* **Material shown**
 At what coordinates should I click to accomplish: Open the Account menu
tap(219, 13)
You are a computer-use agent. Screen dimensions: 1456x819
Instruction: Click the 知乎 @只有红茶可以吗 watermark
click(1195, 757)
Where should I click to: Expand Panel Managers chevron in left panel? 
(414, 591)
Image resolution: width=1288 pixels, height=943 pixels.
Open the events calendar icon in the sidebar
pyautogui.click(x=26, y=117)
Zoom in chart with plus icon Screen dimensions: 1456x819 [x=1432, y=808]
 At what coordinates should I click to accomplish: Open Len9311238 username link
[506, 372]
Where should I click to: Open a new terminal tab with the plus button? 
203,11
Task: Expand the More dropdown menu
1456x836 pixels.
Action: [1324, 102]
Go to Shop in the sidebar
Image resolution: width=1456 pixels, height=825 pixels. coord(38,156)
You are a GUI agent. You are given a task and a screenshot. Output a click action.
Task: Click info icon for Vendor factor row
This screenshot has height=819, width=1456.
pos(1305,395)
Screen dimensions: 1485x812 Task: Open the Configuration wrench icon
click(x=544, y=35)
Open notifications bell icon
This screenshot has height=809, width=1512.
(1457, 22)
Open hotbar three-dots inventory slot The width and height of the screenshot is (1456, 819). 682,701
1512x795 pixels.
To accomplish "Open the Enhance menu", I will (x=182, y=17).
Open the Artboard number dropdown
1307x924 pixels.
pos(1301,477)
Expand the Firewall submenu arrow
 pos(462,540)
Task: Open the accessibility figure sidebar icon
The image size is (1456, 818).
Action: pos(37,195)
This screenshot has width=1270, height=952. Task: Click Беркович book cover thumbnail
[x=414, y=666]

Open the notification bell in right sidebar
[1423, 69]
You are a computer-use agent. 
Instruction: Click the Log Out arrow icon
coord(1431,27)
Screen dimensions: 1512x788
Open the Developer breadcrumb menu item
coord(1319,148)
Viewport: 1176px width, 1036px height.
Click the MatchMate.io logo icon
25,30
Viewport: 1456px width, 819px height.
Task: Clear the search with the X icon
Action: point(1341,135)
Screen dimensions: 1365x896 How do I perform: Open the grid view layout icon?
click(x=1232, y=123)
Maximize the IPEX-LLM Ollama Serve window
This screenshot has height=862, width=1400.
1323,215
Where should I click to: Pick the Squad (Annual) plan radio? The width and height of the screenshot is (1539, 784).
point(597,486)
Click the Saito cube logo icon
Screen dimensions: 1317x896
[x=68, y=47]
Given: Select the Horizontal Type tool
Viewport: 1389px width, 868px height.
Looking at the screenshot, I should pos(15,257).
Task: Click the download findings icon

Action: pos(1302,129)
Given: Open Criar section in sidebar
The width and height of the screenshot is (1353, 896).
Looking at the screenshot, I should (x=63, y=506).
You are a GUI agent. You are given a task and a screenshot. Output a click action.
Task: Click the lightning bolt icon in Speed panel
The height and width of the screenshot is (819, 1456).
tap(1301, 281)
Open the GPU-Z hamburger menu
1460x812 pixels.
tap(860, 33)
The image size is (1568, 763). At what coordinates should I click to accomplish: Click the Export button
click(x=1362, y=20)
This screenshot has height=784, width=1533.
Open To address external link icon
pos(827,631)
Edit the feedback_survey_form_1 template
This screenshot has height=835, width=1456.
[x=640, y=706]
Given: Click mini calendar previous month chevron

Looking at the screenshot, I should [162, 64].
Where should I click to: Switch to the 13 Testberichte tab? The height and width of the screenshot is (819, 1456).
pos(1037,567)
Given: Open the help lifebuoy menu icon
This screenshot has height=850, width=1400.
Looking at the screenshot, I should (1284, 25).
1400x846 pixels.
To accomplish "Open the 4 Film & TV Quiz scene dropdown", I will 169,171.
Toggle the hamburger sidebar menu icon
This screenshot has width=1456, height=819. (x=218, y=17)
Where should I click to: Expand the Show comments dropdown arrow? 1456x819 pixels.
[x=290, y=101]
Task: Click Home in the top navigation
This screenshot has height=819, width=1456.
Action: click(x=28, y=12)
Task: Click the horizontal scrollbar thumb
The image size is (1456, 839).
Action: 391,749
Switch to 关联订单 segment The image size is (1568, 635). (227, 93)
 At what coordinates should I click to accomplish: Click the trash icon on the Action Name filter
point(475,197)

* **Task description**
Write out exactly the lines above between the line with "The width and height of the screenshot is (1353, 896)." and the line with "Given: Open the help lifebuoy menu icon", inclusive, and nothing beyond them.

* **Result for this exercise**
The width and height of the screenshot is (1353, 896).
Looking at the screenshot, I should (x=63, y=506).
You are a GUI agent. You are given a task and a screenshot. Output a click action.
Task: Click the lightning bolt icon in Speed panel
The height and width of the screenshot is (819, 1456).
tap(1301, 281)
Open the GPU-Z hamburger menu
1460x812 pixels.
tap(860, 33)
The image size is (1568, 763). At what coordinates should I click to accomplish: Click the Export button
click(x=1362, y=20)
This screenshot has height=784, width=1533.
Open To address external link icon
pos(827,631)
Edit the feedback_survey_form_1 template
This screenshot has height=835, width=1456.
[x=640, y=706]
Given: Click mini calendar previous month chevron

Looking at the screenshot, I should [162, 64].
Where should I click to: Switch to the 13 Testberichte tab? The height and width of the screenshot is (819, 1456).
pos(1037,567)
Given: Open the help lifebuoy menu icon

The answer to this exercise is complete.